• 引用文:
_____
過去の災害に学ぶ 18

1847年5月8日 善光寺地震 その1

善光寺地震は、今から百六十年前の一八四七年五月八日、旧暦では弘化四年三月二四日の夜十時頃、御開帳で賑わっていた善光寺界隈を含む長野盆地の西側で発生しました。盆地と山地との境目にある活断層に発生した典型的な内陸大地震です。

文:松浦律子(地震予知総合研究振興会地震調査研究センター解析部)

 時は、近世末期。庶民も「旅行」をする時代になっていましたから、阿弥陀さまの御開帳を拝みにきていた土地に不案内の各地からの旅行者も多数犠牲となりました。旅行者が被災したため、探しにやってきて戻ったその縁者によって、あるいは、辛くも一命を取り留めた生存者の帰郷によって、この地震は現在のような報道手段がない時代にあっても、全国にその災害の有様が伝えられていったのです。
 善光寺地震が特徴的なのは、その知名度だけではありません。善光寺地震の犠牲者は、「土葬にされ、火葬にされ、水葬にされ三度弔われた。」と云われたように、被害の種類も多様でした。町のすぐ下に震源域があったため、強震動による家屋倒壊が発生し、その後お定まりの火災発生がありました(図一)。山間部の村々では大小四万箇所以上発生した山崩れによって、家々が埋まりました。岩倉山の大崩壊部分は、雪解け水で水量豊富な時期だった犀川の流れを塞き止めました。十九日後には、たっぷり水を溜め込んだこの震生湖(地震で出来た湖)は、今度はその水の圧力で決壊し、千曲川などの下流の善光寺平一帯に大洪水の被害をもたらしました。地震のゆれによる直接被害だけでなく、二次災害の種類も規模も揃った陸の地震災害の標本が、よりによって観光シーズンピークに発生したのです。
 この地震を発生させたのは、長野盆地の西縁を山地との境にそって延びる長野盆地西縁断層帯という活断層です。この活断層は、概略千年に一回程度善光寺地震のような地震を発生させてきました。全国で百余ある主要活断層帯のうちでも最も活動的な部類に属しています。この長さ約五十キロで西側の山の下へ向かって斜めに深くなっている断層が、西の山側が二メートルぐらい東の低地側にせり上がる様な逆断層運動を起こしたのが、善光寺地震です。この時現れた段差は、今でも信州大学教育学部の北〜正門そして長野の県庁へかけて明瞭に残っています。この地震によるゆれは、遠く秋田県の仁賀保、千葉県の茂原、和歌山県の九度山、兵庫県の赤穂と三百キロ以上遠方でも有感となりました。地震の規模としては一九九五年兵庫県南部地震よりやや大きいマグニチュード七・四(理科年表。別の検討では七・三)。直後から多数の余震が発生し、生き残った人々もとても屋内では眠れない日々が続きました。五日後には、山を隔てた新潟県上越市の高田で、マグニチュード六・五程度の誘発地震も発生しました。
_____
• 提供資料:

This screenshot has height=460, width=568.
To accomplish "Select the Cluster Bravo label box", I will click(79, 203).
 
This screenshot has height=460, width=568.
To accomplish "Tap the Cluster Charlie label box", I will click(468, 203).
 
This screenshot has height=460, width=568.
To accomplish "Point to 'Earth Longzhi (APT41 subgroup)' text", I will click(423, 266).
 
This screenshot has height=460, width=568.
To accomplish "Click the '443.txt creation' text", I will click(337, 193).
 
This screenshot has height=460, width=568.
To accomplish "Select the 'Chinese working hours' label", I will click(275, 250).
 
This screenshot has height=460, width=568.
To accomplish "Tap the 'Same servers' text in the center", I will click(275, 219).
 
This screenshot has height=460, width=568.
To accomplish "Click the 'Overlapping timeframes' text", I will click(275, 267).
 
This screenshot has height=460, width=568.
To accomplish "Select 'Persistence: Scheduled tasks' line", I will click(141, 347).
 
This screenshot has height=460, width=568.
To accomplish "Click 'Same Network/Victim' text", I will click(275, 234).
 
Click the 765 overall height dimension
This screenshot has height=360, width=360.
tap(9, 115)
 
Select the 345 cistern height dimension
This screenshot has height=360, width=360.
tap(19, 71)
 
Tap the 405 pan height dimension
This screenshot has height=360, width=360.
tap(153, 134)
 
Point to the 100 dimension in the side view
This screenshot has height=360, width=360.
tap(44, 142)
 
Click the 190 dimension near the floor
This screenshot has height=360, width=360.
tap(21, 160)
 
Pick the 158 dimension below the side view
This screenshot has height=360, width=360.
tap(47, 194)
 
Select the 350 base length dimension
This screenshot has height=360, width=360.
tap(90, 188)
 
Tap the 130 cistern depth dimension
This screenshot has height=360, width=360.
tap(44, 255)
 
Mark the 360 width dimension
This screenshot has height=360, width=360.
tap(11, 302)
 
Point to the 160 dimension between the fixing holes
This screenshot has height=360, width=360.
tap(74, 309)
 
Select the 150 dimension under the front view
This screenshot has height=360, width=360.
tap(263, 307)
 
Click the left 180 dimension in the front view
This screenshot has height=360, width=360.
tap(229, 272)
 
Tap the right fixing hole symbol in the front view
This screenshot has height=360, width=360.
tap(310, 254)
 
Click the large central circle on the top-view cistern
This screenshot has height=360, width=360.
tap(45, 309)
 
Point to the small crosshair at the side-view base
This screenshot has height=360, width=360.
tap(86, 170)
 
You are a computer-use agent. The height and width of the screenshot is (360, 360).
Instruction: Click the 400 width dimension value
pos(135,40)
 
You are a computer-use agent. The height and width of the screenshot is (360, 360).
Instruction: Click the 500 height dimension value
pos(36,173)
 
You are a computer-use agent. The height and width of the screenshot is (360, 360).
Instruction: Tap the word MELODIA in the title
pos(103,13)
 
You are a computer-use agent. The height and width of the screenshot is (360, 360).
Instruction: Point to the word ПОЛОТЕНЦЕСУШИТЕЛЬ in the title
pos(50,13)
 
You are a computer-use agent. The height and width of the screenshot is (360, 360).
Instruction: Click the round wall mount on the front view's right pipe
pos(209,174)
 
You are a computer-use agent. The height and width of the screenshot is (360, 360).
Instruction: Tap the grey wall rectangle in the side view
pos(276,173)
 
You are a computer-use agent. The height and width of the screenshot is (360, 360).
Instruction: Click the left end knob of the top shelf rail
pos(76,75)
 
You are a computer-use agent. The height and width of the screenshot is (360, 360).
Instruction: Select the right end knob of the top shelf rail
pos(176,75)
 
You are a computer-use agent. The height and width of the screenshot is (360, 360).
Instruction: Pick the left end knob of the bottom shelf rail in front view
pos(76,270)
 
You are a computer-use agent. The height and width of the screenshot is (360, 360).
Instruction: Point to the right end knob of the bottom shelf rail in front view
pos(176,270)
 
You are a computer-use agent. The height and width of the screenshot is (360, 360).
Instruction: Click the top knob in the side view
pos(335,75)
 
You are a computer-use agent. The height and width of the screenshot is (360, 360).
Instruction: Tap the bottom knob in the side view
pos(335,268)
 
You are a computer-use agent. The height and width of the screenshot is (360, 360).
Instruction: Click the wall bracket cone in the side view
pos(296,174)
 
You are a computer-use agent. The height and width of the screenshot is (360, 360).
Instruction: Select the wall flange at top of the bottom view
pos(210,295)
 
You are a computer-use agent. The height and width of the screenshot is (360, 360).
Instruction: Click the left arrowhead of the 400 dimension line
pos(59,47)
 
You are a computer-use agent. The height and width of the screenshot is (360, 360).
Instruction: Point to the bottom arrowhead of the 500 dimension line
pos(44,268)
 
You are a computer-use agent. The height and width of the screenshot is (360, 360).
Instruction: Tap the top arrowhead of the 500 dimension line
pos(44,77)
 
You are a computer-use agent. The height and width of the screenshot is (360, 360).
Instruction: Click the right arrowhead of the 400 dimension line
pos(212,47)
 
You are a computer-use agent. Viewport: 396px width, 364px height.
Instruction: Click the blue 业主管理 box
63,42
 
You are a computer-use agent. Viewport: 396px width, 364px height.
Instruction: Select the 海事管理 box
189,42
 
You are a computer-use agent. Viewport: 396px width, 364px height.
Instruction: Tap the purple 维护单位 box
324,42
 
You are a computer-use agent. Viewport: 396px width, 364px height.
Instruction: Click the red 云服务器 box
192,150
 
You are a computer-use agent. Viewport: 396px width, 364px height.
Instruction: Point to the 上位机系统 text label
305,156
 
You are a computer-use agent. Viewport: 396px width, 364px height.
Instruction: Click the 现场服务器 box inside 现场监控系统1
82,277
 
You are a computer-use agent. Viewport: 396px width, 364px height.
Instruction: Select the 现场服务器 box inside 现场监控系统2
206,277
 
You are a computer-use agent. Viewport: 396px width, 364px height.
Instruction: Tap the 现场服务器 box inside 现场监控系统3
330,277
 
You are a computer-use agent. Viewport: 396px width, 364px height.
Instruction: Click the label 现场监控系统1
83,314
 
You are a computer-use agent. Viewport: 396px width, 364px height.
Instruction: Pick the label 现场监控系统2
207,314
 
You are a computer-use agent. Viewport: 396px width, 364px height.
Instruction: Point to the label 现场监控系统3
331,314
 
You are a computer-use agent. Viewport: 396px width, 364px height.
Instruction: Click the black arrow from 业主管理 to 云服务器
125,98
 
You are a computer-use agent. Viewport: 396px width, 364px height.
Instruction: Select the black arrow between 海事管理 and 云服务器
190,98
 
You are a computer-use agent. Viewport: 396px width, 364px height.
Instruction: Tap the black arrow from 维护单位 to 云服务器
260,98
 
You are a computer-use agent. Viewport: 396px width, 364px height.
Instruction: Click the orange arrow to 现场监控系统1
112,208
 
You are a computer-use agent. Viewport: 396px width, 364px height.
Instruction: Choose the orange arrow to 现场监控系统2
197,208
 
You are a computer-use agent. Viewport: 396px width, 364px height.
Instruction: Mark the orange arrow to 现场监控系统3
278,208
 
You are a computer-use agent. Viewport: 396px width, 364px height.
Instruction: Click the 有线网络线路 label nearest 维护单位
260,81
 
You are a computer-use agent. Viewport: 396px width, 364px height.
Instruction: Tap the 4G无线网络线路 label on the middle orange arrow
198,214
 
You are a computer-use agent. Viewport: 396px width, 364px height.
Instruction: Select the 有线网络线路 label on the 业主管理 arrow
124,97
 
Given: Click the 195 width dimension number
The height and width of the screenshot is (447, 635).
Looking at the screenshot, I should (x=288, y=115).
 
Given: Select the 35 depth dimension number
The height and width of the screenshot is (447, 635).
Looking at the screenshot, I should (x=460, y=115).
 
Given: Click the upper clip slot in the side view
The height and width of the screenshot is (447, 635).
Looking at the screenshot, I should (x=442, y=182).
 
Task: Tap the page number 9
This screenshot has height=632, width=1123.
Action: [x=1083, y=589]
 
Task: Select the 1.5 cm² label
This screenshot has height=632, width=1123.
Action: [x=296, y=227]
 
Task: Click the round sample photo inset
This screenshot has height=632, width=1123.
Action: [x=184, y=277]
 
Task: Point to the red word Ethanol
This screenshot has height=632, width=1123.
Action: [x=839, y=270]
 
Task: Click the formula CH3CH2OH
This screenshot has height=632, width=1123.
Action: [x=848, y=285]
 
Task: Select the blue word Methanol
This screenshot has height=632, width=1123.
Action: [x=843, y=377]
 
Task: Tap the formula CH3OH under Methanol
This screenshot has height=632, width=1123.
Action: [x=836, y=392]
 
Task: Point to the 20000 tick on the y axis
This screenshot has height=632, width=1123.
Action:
_____
引用文に基づき、善光寺地震で犀川の流れを塞き止めたものが何だったかを答えてください。 提供された資料は、引用文とは別個のものとして扱ってください。

岩倉山の大崩壊部分です。